Kitty Schaller has spent her life thinking about food. A Midwesterner whose father managed sales for Kraft’s Natural Cheese division, Schaller graduated from Iowa State University with a degree in food science. She presumed that she, too, would work in the food industry. But she had no idea that, rather than producing food, she would spend years thinking about how to effectively distribute it—and how to change public policy to end hunger in the United States and, ultimately, around the globe. Growing up, she believed food was what held the world together. “If you want people to come, bring cookies,” she says. “It’s the way we get to know each other.” But in her senior year of college, a community nutrition course opened her eyes to the critical role food really plays. “I worked with the visiting nurses in Des Moines and visited families that had nothing—nothing,” she says. “I’d read about that, but I didn’t know what that was like. It was a really profound experience.” 

Today, Schaller is executive director of the Asheville-based Manna FoodBank, the largest anti-hunger agency in the region, with more than 1,000 volunteers, 35 full-time employees and strategic partnerships with state and federal governments, community organizations and large-scale food donors such as Ingles, Kraft, Kellogg and Procter & Gamble. Manna distributes some six million pounds of food each year to 331 agencies in 16 Western North Carolina counties. It also provides training and support to those agencies. While Manna relies on generous donations of food, money and volunteer time, it has also developed a unique income-producing, job-creating grocery inventory reclamation program through a contract with Ingles Markets. Schaller, who took the director job in 2004, never intended to work for a food bank when she and her husband moved to Asheville in 1999. “That chapter was closed,” Schaller says. She had traveled to India and Bangladesh to study hunger and then spent 17 years developing strategic partnerships for a food bank in New Jersey. But Manna needed someone in 1999 to develop a comprehensive fundraising strategy, and Schaller was up to the challenge. 

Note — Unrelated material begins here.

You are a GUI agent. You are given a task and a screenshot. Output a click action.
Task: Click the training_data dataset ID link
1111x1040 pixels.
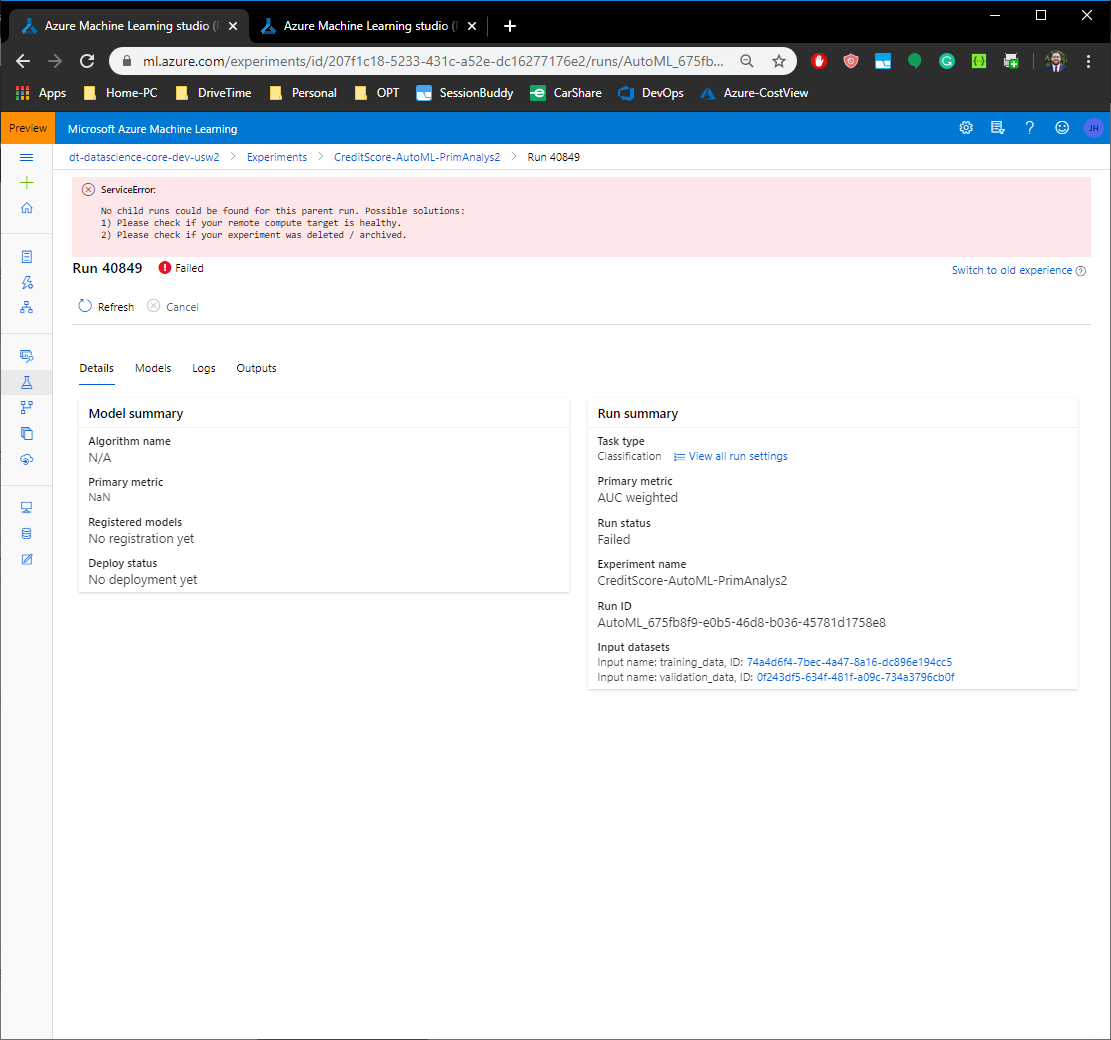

Now, food banks like Manna face a perfect storm of pressures: more efficient computerized systems in the food industry mean less overstock to donate; and as food prices skyrocket, money doesn’t go as far toward buying needed supplies. Despite the strain, Schaller says Western North Carolina community groups donated a record amount of food in 2008—371,834 pounds of it, compared to 253,000 pounds in 2007. While people donated slightly lower average cash amounts to Manna during the 2008 holiday season compared to 2007, the total number of donors was up by 26%, an increase of more than 1,000 people. “Everybody wants to do something, even if they can’t do very much,” she says. “There is a community feeling to everything that happens in Asheville, and that makes all the difference to me.”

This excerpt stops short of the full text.